A Phylogenetic Approach to Genomic Language Modeling
Carlos Albors, Jianan Canal Li, Gonzalo Benegas, Chengzhong Ye, Yun S. Song
TL;DR
This work tackles the limited zero-shot performance of genomic language models in identifying evolutionarily constrained regions by introducing PhyloGPN, a model trained to simulate nucleotide evolution on phylogenetic trees using a loss derived from the $F81$ substitution model and whole-genome alignments. Training integrates phylogenetic data, but inference does not require MSAs, enabling broader applicability and transfer learning.
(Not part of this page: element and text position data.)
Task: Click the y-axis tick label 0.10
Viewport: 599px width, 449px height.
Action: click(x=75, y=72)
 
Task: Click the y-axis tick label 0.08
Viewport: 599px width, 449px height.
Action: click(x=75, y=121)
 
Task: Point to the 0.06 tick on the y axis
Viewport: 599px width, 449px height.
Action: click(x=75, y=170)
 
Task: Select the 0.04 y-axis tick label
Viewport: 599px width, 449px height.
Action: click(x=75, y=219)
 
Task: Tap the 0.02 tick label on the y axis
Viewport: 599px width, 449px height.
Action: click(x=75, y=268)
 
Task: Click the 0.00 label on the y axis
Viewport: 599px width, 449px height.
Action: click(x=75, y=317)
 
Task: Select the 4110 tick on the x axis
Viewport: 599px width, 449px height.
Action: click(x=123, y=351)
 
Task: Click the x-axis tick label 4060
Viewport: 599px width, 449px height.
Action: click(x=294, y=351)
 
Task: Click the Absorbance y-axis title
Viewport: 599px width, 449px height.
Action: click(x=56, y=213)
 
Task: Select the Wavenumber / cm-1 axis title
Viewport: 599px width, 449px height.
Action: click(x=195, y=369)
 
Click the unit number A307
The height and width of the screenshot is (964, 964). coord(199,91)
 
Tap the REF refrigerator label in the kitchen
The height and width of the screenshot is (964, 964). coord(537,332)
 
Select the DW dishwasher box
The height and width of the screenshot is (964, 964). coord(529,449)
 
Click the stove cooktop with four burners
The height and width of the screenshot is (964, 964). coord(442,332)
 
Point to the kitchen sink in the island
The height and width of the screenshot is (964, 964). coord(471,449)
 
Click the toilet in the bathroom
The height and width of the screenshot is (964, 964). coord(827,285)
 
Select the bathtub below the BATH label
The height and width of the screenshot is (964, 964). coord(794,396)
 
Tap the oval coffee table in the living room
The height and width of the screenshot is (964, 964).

PhyloGPN achieves state-of-the-art or competitive results on multiple transfer-learning benchmarks and variant-effect tasks, notably excelling on ClinVar classifications and Disease VEP in the BEND suite, while also providing strong embedding-based evaluations. The approach bridges classical phylogenetics with modern neural language modeling to improve cross-species interpretability of genomes and points to future gains from richer evolutionary models like $GTR$ and from incorporating gene trees.
Abstract
Genomic language models (gLMs) have shown mostly modest success in identifying evolutionarily constrained elements in mammalian genomes. To address this issue, we introduce a novel framework for training gLMs that explicitly models nucleotide evolution on phylogenetic trees using multispecies whole-genome alignments. Our approach integrates an alignment into the loss function during training but does not require it for making predictions, thereby enhancing the model's applicability. We applied this framework to train PhyloGPN, a model that excels at predicting functionally disruptive variants from a single sequence alone and demonstrates strong transfer learning capabilities.